Could you recast the items from the line containing "This screenshot has" through the line containing "509x524 pixels.", inclusive, as a JSON list of strings, with one string per line, blank lines skipped, and the pictures left out?
-- START DATASET RECORDS --
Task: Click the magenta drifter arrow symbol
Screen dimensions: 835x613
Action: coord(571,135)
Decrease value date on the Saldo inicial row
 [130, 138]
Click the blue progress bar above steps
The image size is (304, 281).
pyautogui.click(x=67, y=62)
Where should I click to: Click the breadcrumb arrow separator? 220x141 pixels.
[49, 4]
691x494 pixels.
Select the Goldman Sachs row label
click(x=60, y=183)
-- END DATASET RECORDS --
-- START DATASET RECORDS --
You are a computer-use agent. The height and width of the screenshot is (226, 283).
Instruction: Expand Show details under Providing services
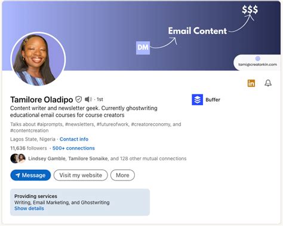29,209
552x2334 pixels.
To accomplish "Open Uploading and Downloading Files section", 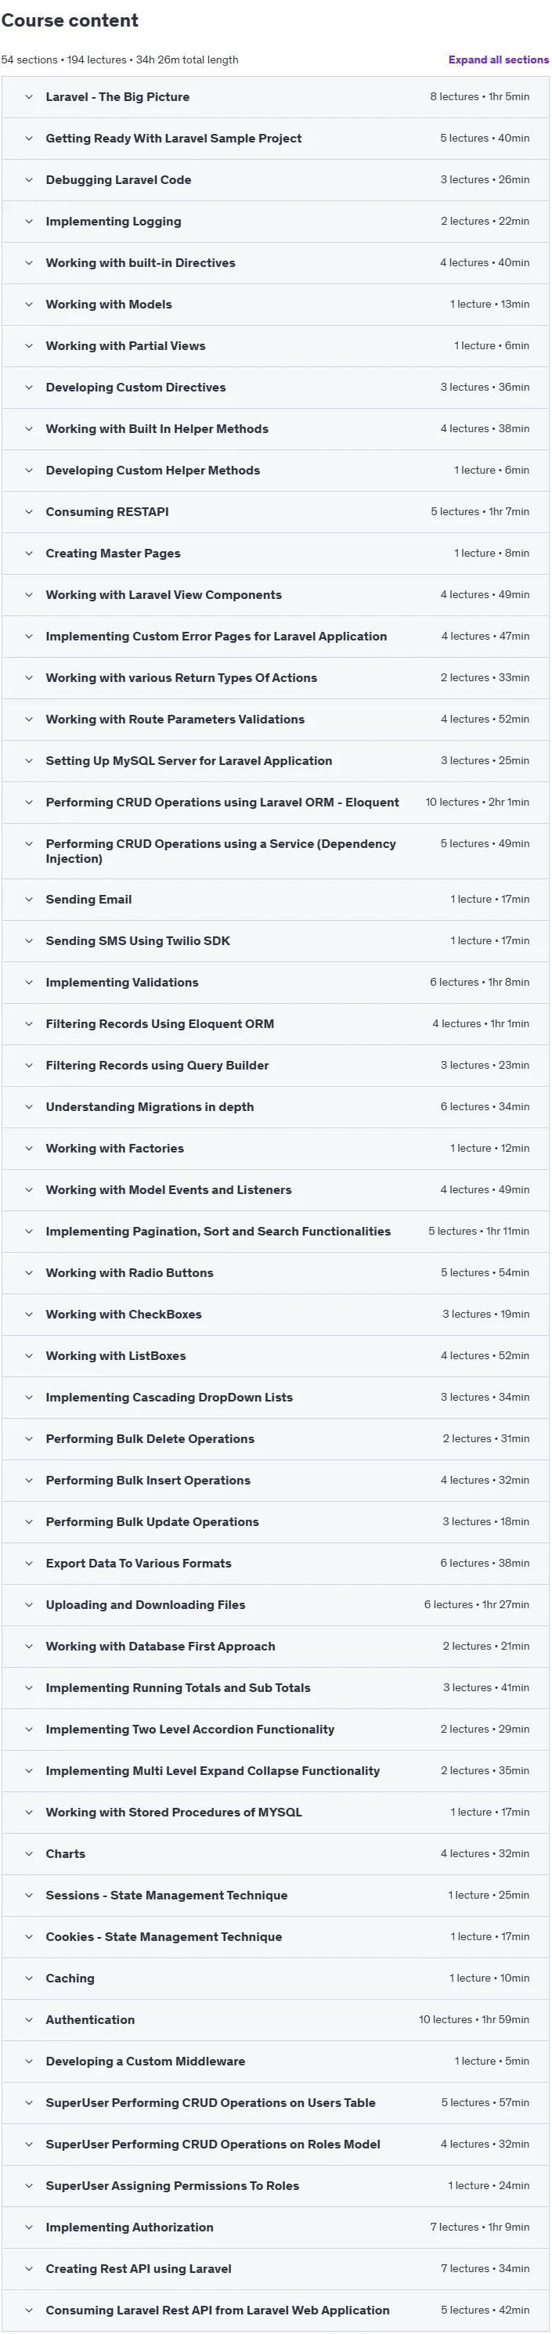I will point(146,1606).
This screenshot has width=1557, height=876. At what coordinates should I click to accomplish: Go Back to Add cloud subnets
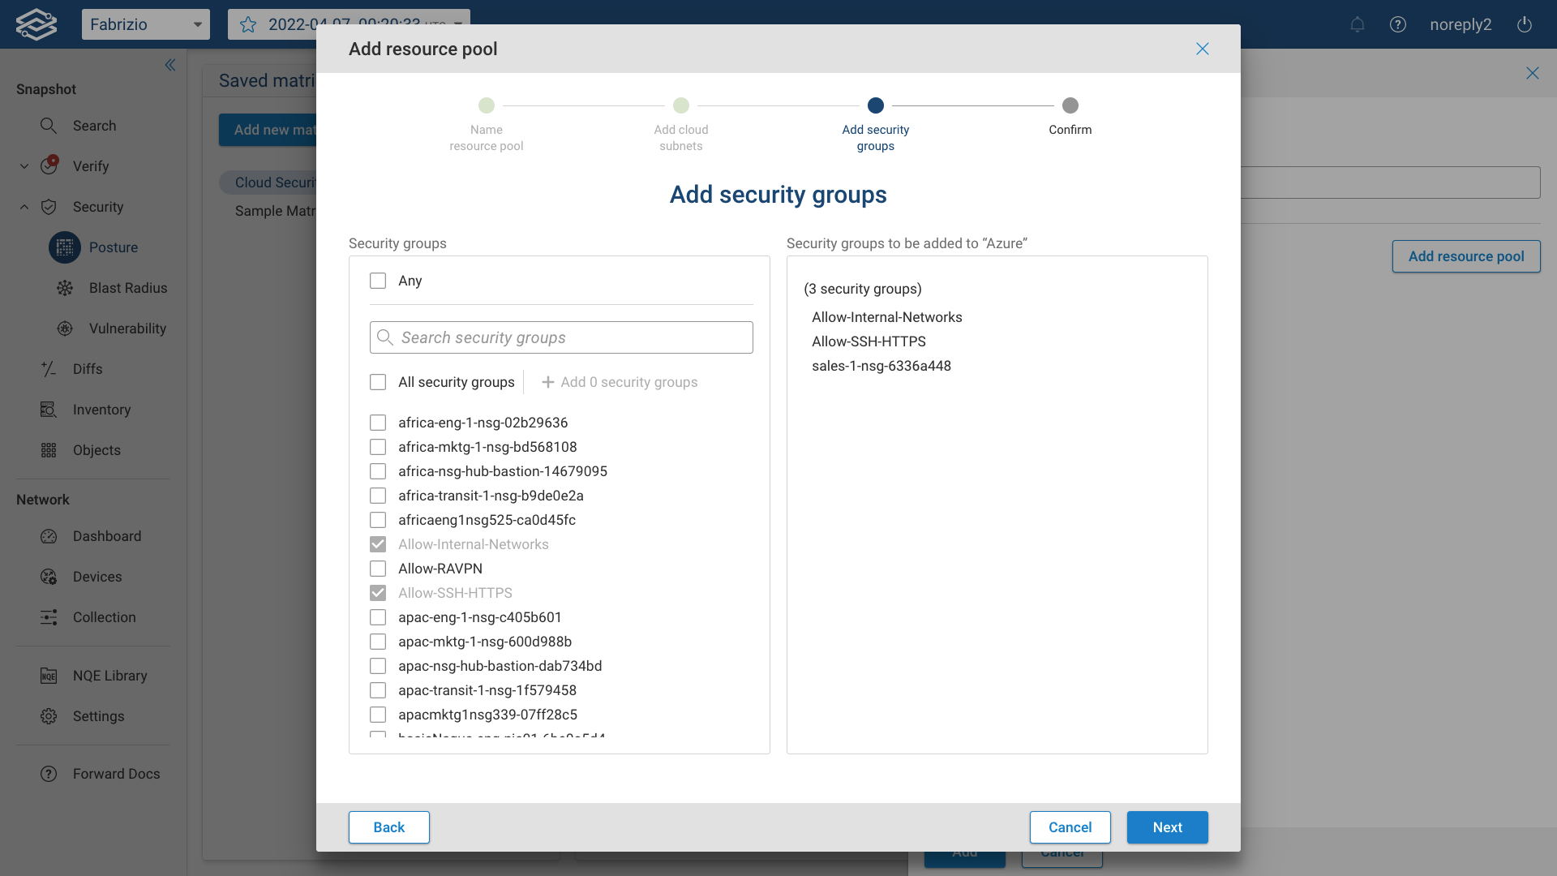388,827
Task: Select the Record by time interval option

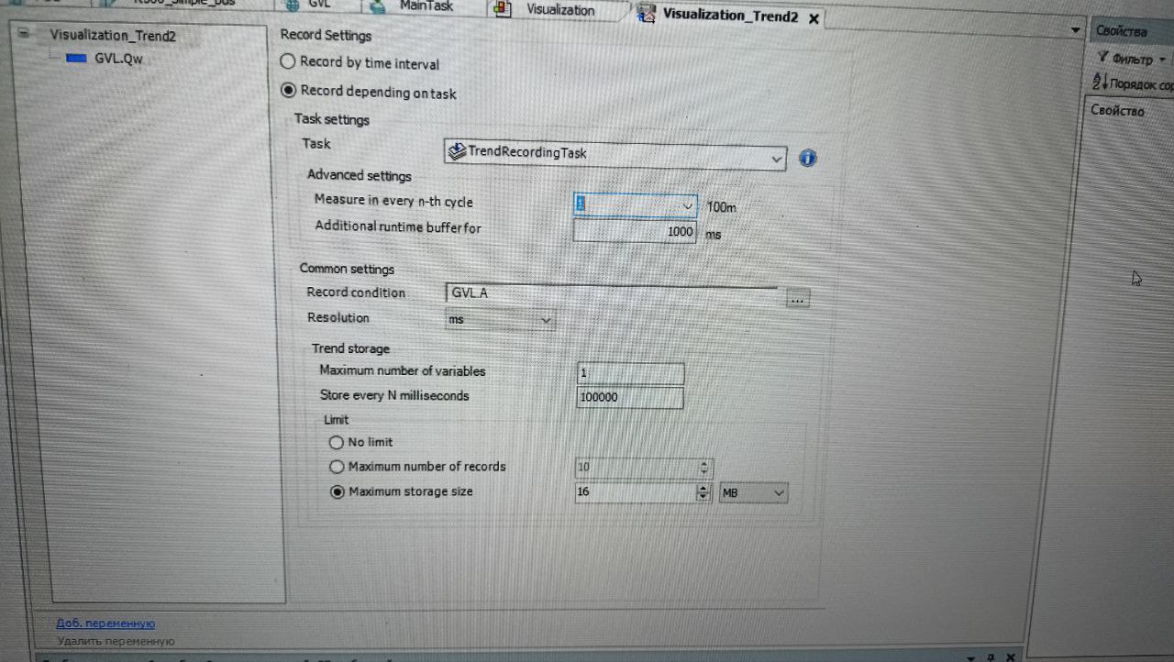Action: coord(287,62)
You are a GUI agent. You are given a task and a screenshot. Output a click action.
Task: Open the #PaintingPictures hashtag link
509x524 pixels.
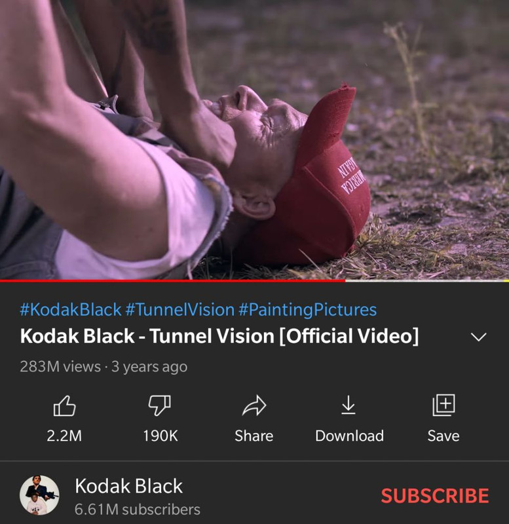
-- END DATASET RECORDS --
* [EXERCISE SOLUTION]:
[
  "This screenshot has width=1557, height=876. At what coordinates should I click to accomplish: Go Back to Add cloud subnets",
  "388,827",
  "Task: Select the Record by time interval option",
  "Action: coord(287,62)",
  "You are a GUI agent. You are given a task and a screenshot. Output a click action.",
  "Task: Open the #PaintingPictures hashtag link",
  "509x524 pixels."
]